Source ::
+++

The New York State Department of Financial Services (DFS) continues to establish itself as one of the state banking regulators committed to environmental, social, and governance (ESG) issues. Following guidance in March 2021 to New York insurers on managing climate risk and promoting diversity in their work forces, DFS recently announced its intent to begin collecting diversity data for corporate boards and management.
Letter Requires Diversity, Equity, and Inclusion in Financial Institution Leadership
In July 2021, DFS expanded its efforts to collect diversity data from regulated financial institutions in its March 2021 circular aimed at insurers on “Diversity and Corporate Governance.” The agency announced it would begin to collect and publish data relating to diversity of insurers’ corporate boards and managers. In DFS’s July 2021 industry letter, the agency reiterated many of the same arguments when it stated its expectation that “New York-regulated financial institutions make the diversity of their leadership a business priority and a fundamental component of their corporate governance.” DFS again noted the business case for diversity, citing data showing that more diverse companies benefit from increased profitability, a broader customer base, more innovation, better risk management, and a larger talent pool with higher employee satisfaction rates. The circular cited a number of statistics highlighting the lack of diversity in the financial services industry, including:
- In the financial services industry, Black and Latino employees had a less than 25% chance of being promoted or hired for a senior management or executive position compared to their white peers.

+++

Recorded information ::
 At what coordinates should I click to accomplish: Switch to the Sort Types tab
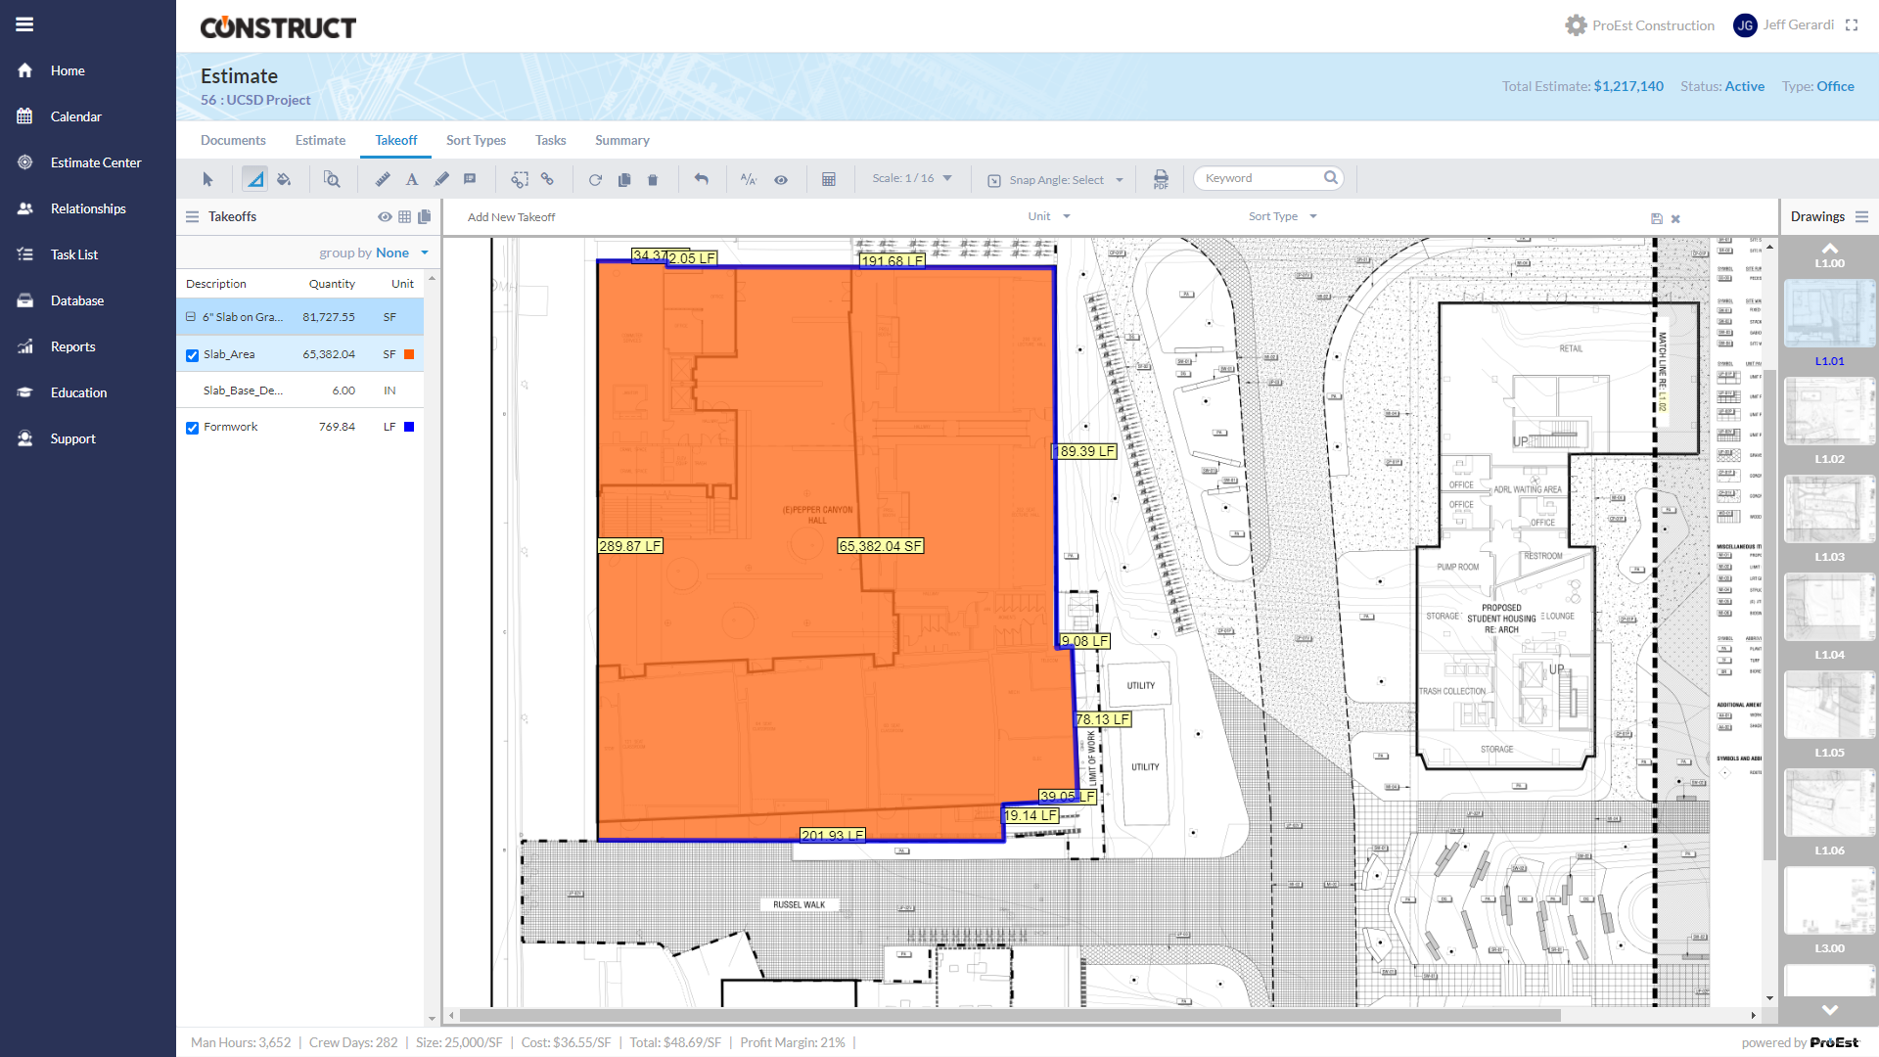[476, 140]
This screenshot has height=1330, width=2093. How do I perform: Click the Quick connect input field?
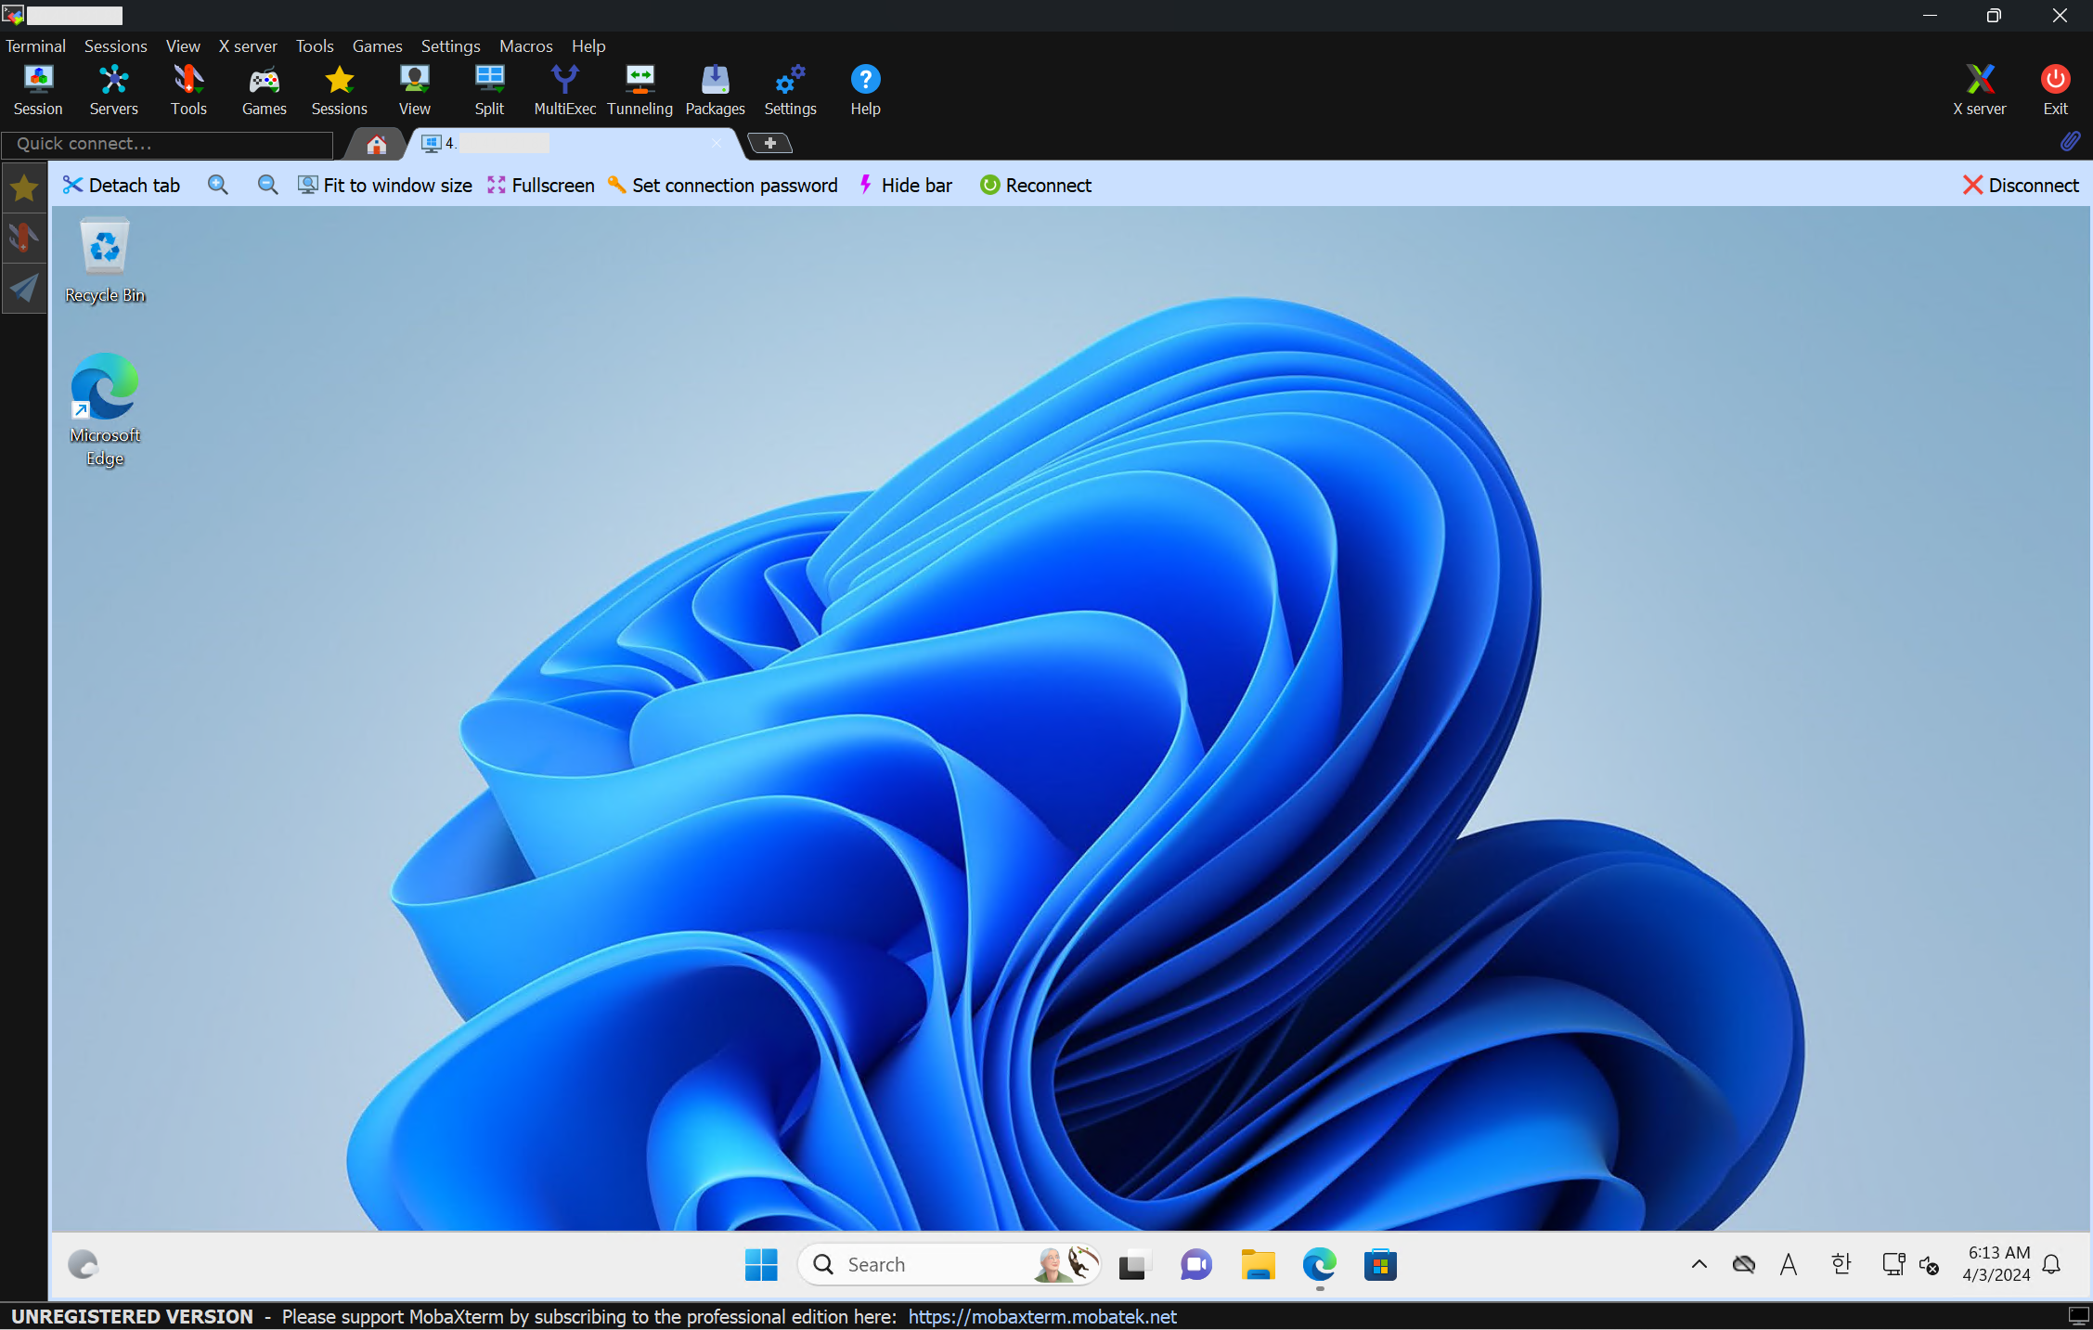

+++

What this exercise asks ::
1: Set down verbatim the part of the DFS diversity passage above that runs from "The New York" up to and including "boards and management.".
2: According to the DFS diversity passage above, what benefits does data show more diverse companies enjoy? List every one.
3: Carry the DFS diversity passage forward from the point at which it stops.

Results by task ::
1:
The New York State Department of Financial Services (DFS) continues to establish itself as one of the state banking regulators committed to environmental, social, and governance (ESG) issues. Following guidance in March 2021 to New York insurers on managing climate risk and promoting diversity in their work forces, DFS recently announced its intent to begin collecting diversity data for corporate boards and management.

2:
- Increased profitability
- A broader customer base
- More innovation
- Better risk management
- A larger talent pool with higher employee satisfaction rates

3:
- Among banks reporting diversity data, women were less than one-third of the executive and senior-level workforce, despite representing 51% of the US population.
- Of the 378 venture-backed digital currency and blockchain companies founded between 2012 and 2018, 92% had all-male founding teams.
The agency also cited a number of actions undertaken by governments and investors to strengthen the representation of women and minorities in senior positions in the financial industry.
DFS Will Track and Publish Industry Board and Management Diversity
DFS had advice for financial institutions seeking to promote more diversity in their organizations to align with the agency’s expectations. It recommended New York-regulated institutions make diverse leadership a business priority and integrate it into corporate governance. It further advised that they pay closer attention to the diverse talent population and treat diversity as it would any other strategic priority, including “communicating its importance to stakeholders, providing a plan for how it will be achieved and explaining that plan, setting measurable goals, and tracking progress toward those goals.” Acknowledging that data collection is key to setting goals and measuring progress, DFS stated that it would begin collecting data related to board and management diversity for all New York-regulated institutions with more than $100 million in revenue, as well as from all entities authorized to engage in virtual currency business activity. It plans to publish the results in the first quarter of 2022.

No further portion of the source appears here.